### Work order
Once the line holding "This screenshot has height=741, width=1209." is found, output it and all remaining lines of the data exactly, with every picture left out.
┌─ Supplied records
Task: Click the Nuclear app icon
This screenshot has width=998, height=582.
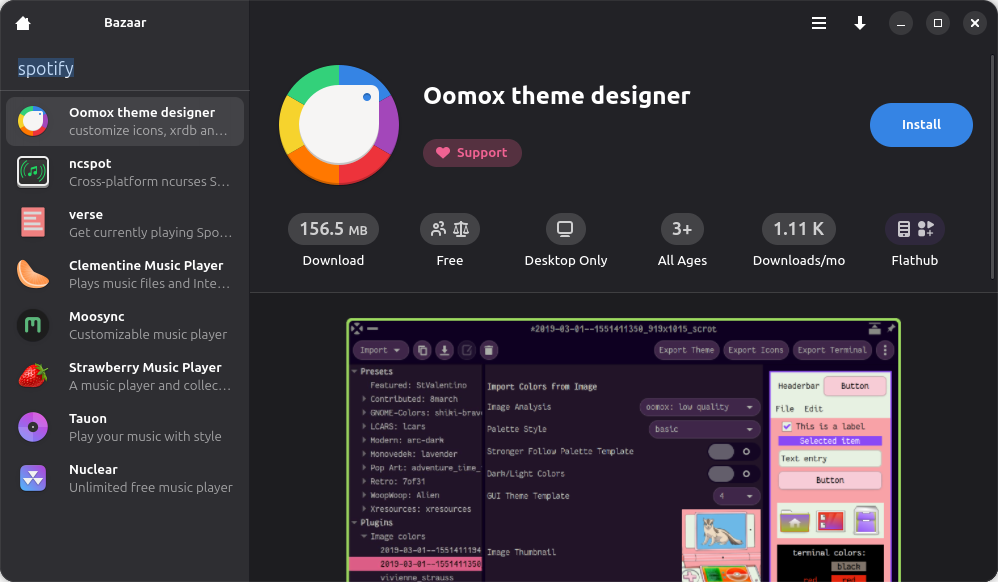Action: tap(33, 478)
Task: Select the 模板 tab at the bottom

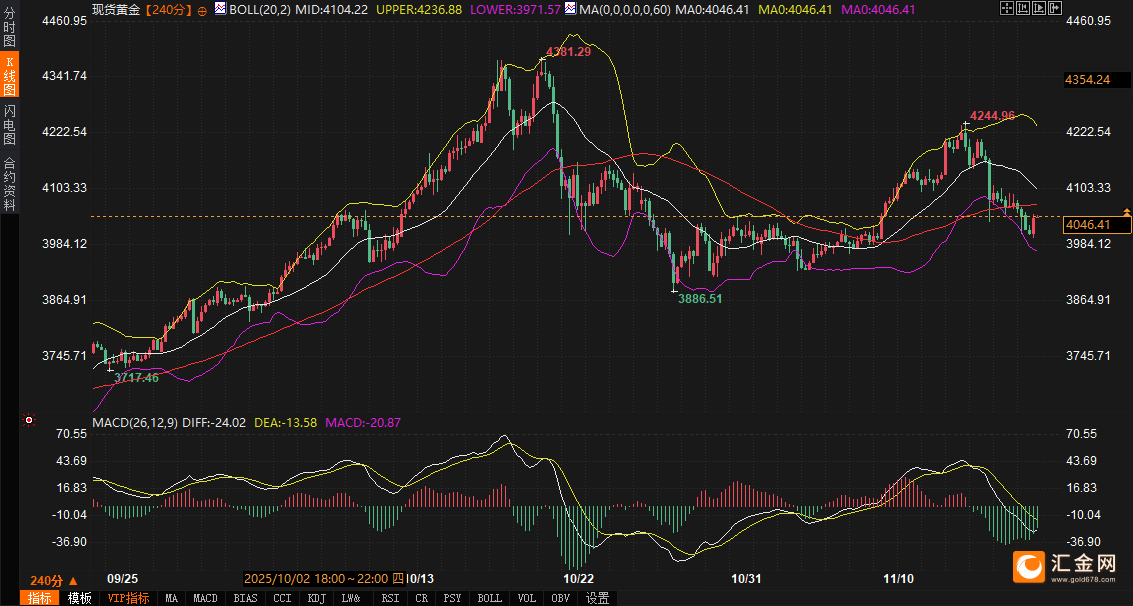Action: click(x=80, y=598)
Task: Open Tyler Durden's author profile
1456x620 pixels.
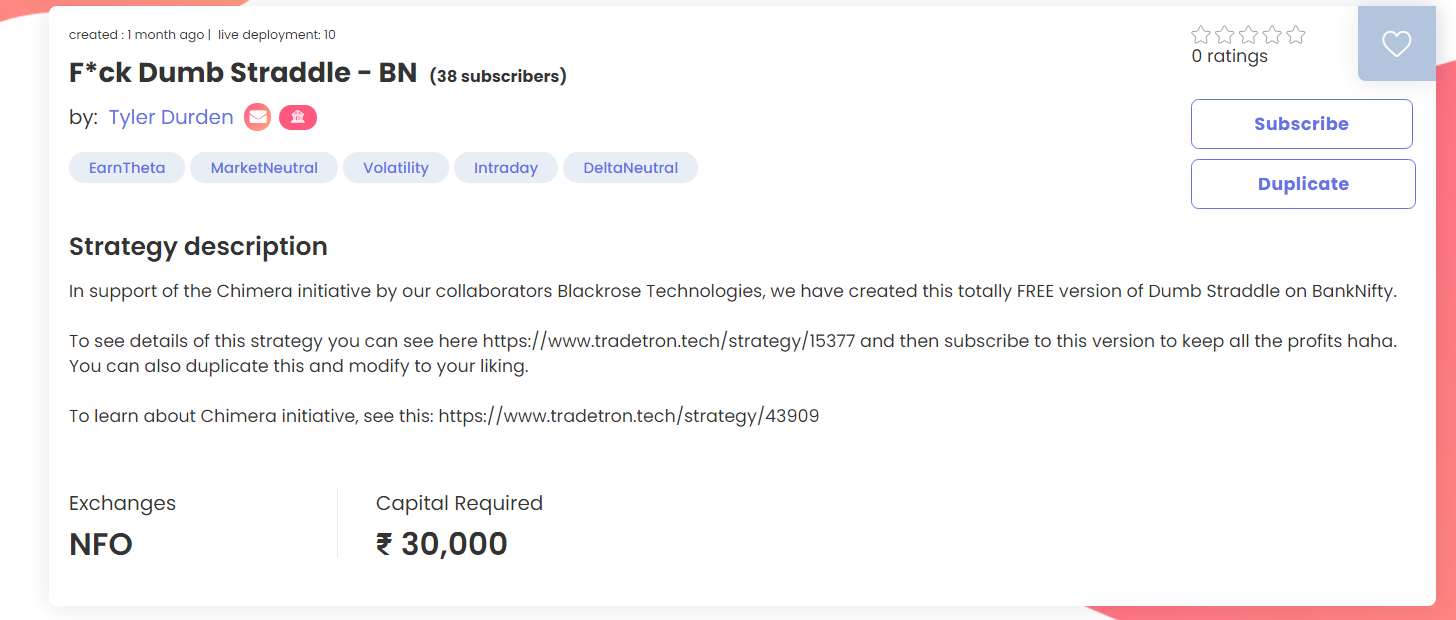Action: pos(170,117)
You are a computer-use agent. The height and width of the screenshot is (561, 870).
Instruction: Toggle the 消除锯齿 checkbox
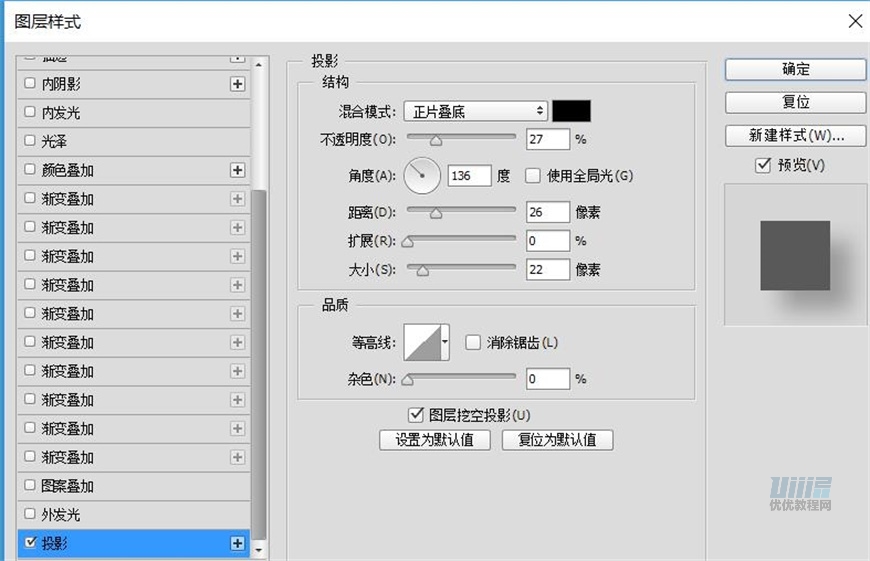click(x=473, y=342)
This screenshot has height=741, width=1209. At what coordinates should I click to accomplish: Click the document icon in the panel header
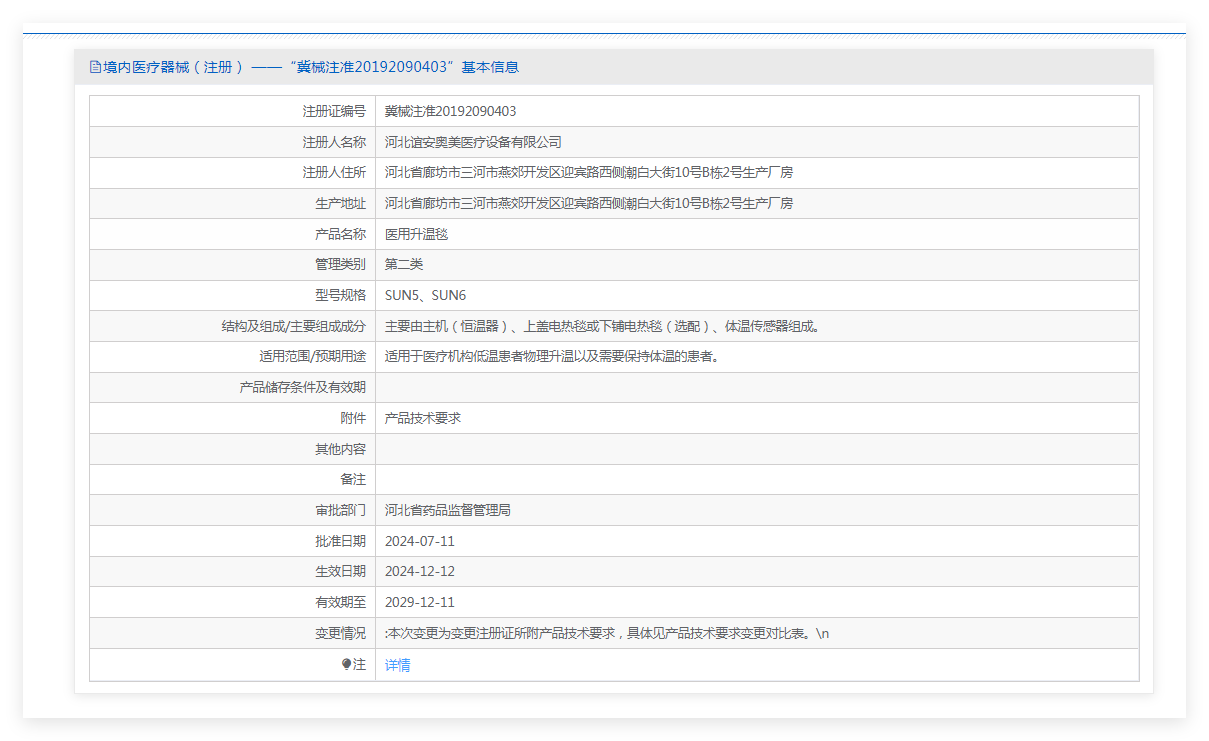click(x=95, y=67)
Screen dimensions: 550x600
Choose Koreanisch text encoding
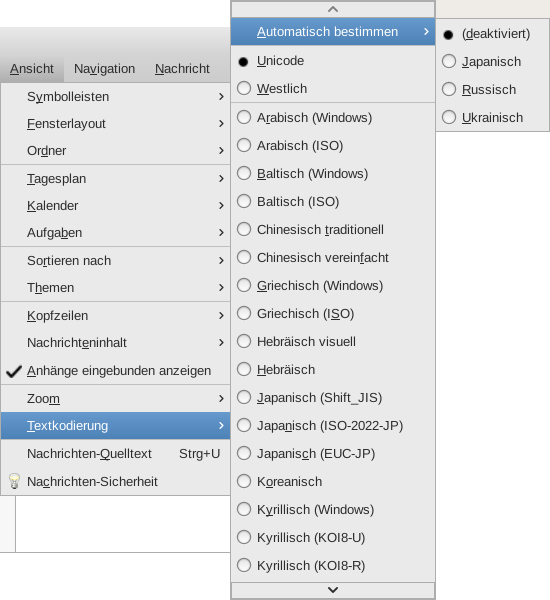point(333,481)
└─
### The answer
This screenshot has height=741, width=1209. At what coordinates should I click to accomplish: Click the document icon in the panel header
click(x=95, y=67)
Screen dimensions: 550x600
Choose Koreanisch text encoding
point(333,481)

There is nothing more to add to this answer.